5. AI is the first suit
This type of AI tool in HR is designed as a comprehensive intelligent system, providing predictive data and engagement strategies to engage candidates and employees throughout the employee lifecycle. One example is Ascendify, which offers services from the start of hiring through tasks such as analyzing the best candidate referral sources.
6. Embedded AI
Many technology services have built AI software tools into their platforms. An example is Pandologic's pandora, a complete programmatic recruitment software. This system automates job ad posting as intelligently as possible to optimize the entire process, increase efficiency, and target quality candidates based on data.

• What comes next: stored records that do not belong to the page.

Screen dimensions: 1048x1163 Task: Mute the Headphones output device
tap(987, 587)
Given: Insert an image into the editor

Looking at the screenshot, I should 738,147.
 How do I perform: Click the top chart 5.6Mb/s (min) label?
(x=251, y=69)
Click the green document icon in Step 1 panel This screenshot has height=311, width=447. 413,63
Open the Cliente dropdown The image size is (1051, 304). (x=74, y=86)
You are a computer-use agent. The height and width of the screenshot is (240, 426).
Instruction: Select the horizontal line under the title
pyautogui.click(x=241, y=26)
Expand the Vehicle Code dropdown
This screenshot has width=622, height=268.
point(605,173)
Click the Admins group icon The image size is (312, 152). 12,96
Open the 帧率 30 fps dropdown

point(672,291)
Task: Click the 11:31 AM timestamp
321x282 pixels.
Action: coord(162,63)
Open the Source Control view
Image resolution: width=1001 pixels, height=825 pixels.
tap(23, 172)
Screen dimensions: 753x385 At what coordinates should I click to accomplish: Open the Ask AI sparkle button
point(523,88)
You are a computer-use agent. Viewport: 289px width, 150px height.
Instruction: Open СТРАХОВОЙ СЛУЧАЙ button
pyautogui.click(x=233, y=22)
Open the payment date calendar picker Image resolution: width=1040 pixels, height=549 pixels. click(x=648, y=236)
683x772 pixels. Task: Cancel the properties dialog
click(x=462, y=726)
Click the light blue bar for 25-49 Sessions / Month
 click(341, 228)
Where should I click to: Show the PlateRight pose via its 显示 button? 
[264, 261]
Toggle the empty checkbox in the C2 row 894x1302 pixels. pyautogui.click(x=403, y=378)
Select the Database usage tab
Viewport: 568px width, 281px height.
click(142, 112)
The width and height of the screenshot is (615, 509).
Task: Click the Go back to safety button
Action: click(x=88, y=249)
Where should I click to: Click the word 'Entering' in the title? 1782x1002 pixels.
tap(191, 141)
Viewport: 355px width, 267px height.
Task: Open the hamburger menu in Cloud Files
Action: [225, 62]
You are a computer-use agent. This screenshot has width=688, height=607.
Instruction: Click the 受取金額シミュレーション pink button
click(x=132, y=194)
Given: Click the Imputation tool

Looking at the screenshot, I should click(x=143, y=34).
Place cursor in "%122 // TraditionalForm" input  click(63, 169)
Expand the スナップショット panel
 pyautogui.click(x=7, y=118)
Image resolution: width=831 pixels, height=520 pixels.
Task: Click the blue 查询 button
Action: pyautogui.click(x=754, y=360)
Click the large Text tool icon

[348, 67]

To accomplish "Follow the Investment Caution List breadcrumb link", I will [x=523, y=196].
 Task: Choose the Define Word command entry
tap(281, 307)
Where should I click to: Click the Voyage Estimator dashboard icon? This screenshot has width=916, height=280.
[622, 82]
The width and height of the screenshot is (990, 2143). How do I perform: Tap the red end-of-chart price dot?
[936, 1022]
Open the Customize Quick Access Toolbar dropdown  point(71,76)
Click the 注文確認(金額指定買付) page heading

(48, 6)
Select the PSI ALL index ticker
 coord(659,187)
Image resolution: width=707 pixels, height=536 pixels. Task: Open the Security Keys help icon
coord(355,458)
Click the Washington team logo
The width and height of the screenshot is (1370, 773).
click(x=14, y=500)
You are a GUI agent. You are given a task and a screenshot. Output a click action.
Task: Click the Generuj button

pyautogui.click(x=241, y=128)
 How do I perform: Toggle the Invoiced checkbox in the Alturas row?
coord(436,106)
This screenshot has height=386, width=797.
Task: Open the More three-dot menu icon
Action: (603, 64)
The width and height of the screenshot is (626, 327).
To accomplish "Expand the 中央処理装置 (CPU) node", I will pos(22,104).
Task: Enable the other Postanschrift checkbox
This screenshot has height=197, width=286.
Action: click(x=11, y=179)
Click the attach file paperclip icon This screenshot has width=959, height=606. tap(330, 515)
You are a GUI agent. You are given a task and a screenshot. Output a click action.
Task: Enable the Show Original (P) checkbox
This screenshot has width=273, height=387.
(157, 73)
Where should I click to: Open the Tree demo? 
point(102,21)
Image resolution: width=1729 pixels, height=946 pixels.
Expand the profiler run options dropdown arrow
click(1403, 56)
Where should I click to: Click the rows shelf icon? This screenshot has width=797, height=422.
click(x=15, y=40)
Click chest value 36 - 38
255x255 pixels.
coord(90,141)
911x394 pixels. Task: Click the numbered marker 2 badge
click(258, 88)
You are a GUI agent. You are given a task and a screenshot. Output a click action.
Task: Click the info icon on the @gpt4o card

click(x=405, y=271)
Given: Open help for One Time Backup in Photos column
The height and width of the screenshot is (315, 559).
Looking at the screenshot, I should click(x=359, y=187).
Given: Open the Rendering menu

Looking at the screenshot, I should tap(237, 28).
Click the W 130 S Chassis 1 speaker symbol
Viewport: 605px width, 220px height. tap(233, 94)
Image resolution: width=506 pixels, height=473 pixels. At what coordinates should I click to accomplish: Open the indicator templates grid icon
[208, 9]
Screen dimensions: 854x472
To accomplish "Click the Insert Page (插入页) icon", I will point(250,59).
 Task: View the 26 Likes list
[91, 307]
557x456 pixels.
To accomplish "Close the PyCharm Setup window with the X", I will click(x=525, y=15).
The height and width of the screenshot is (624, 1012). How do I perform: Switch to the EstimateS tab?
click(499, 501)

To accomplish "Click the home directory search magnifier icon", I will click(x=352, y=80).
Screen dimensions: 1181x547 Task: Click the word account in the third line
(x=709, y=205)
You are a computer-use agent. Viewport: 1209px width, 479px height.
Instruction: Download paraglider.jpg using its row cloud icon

It uses powerful AI algorithms for multiple tasks that HR professionals undertake daily, from budget optimization to job classification using natural language processing. With embedded AI, every step of the job advertising process has a built-in AI component that quickly and efficiently finds quality candidates and makes more intelligent decisions along the way.
Conclusion
With the job market evolving at a rapid pace, the work of HR managers will only get harder as time passes. Moreover, the competition among employers to acquire the best talent available will only get tougher.
Enterprises that follow a reactive approach toward HR management will continue to fall behind those that take a more proactive approach. AI based mobile apps And the first step towards taking a proactive approach is adopting technologies like artificial intelligence for HR automation.